哲哉は俺よりも背が低く、まだ幼さが抜けていない顔立ちの可愛い系男子だ。
最近よく声をかけてくれるようになったいい奴らだ。
まあ、少ない男子で数少ない話が出来るやつではある。
下駄箱を開けて落ちてくるラブレターを一緒に拾ってくれた事もあったっけなー。
……まあ、いいや。
凱と哲哉はいつも二人でつるんでいるので、一部の女子からの圧倒的な人気を誇っている。

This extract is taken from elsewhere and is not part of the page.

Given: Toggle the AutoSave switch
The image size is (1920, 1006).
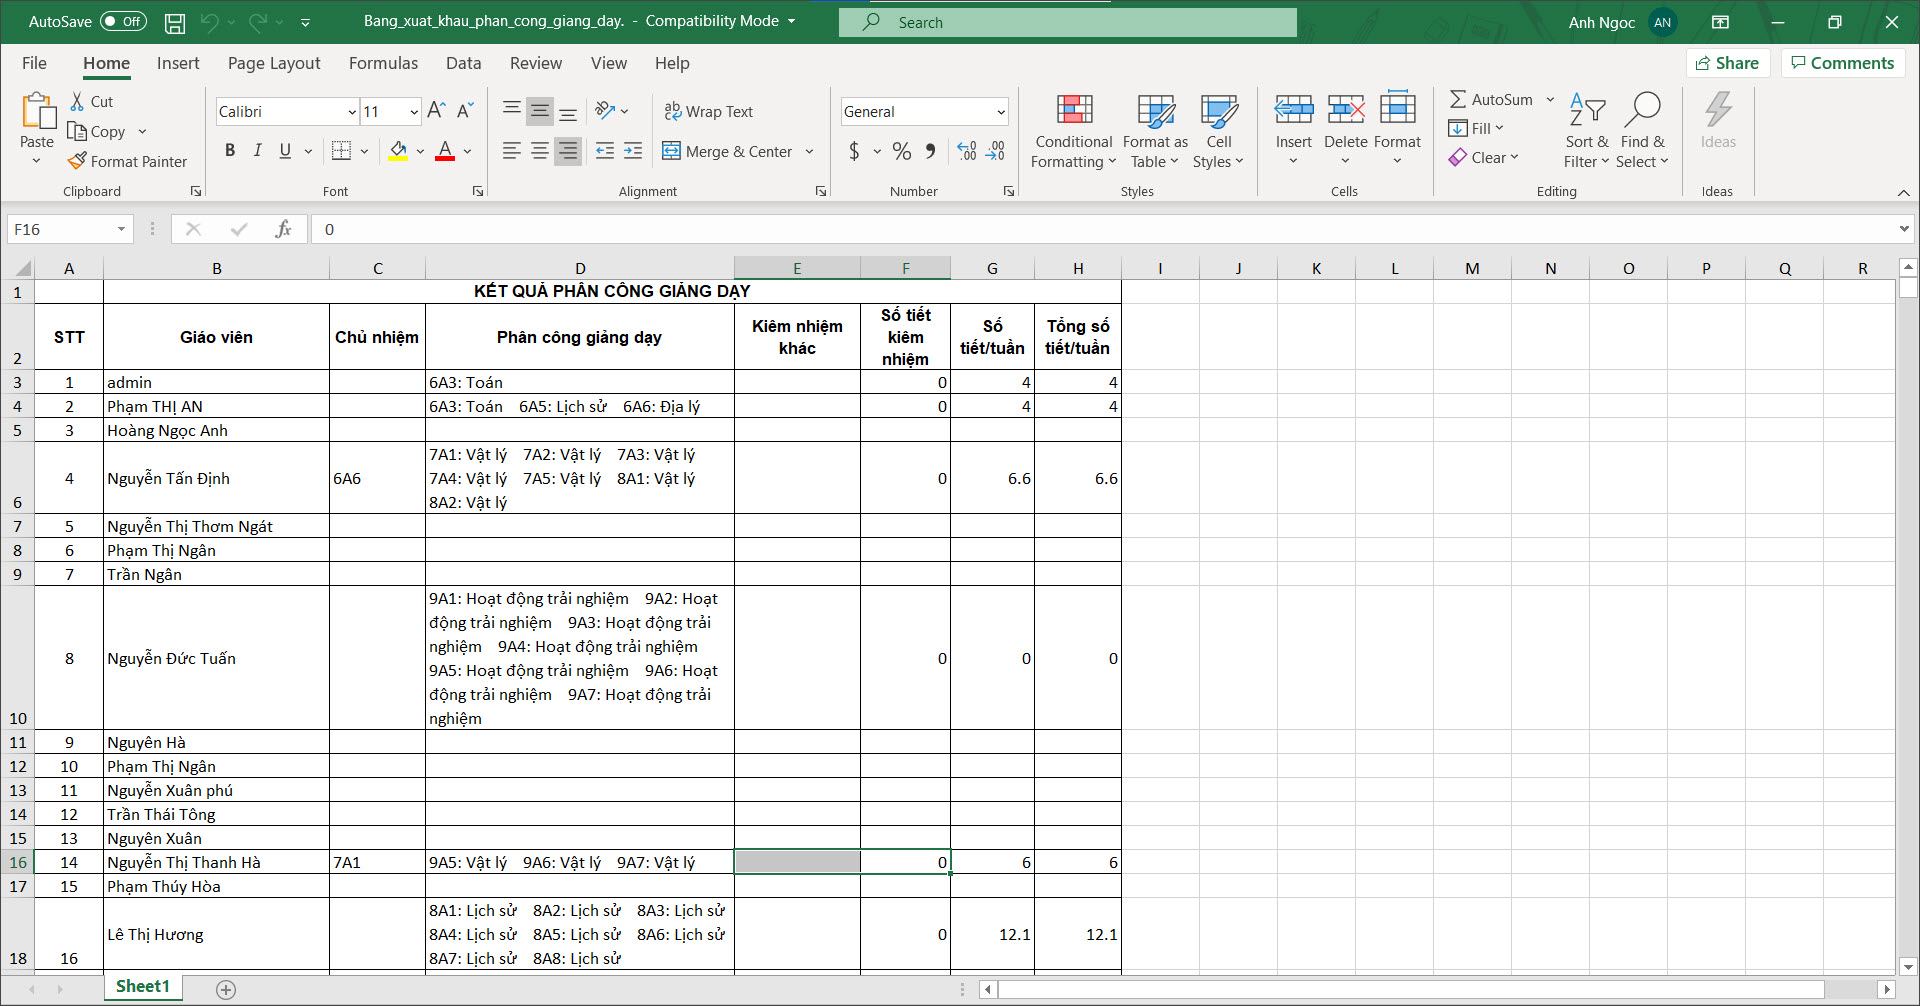Looking at the screenshot, I should pos(123,22).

この世界の男性の半分は男が好きなので、そういうのが好きな女性も少なくはない。
この学校の漫画研究会のBL漫画のネタにもされているそうだが、その事は二人とも全く知らないらしい。
……そういえば俺はネタになってるのかな?
なっているならBLではなく、ノーマルでお願いしたい。
「女子に話しかけられるのは、俺は嬉しいから大丈夫だよ。皆優しいしね。」
「そうか?それならいいが…。ってか、修史は相変わらず、イケメンだな」
「だなっ!凱の次くらいにかっこいいな!」
「おっ!良いこといってくれるじゃねーか、哲哉。お前もイケメンだぞ!」
「お、マジで!サンキュー!」
「「はっはっは~!じゃあなー、修史」」
二人は笑いながら去っていった。
…お互いの腰に手を回しながら。
やっぱり二人はできているのかもしれないと疑ってしまった。
ついつい想像してしまい、俺の脳内が汚された気がした。
俺はやっぱり根っからの女好きみたいだ。
「修史はやっぱりモテモテだな!」
「修史さんは人気者ですね!」
「ははっ!友達が増えそうで嬉しいよ」
そんな登校までの出来事を楽しみながら、教室に向かった。
「修史くんおはよー!昨日は忙しかった?」
「松本くんおはっ!メッセージ送ったけど届いてたかな?」
おっと、何やらクラスメートの女の子達に囲まれてしまった。
教室に入った瞬間だったので、せめて席に座りたいの…だが。
可愛いから許す!
「えっ?メッセージ?ごめんね、昨日は忙しくて見てないんだ!ちょっと待ってね」
慌ててメッセージを確認すると、そこには100件を越えるメッセージが入っていた。
ほとんどがクラスメートのものだった。
確かになんか携帯の画面の上の方に通知が沢山来ていたが、天音の件で忙しくて見てなかったのだ。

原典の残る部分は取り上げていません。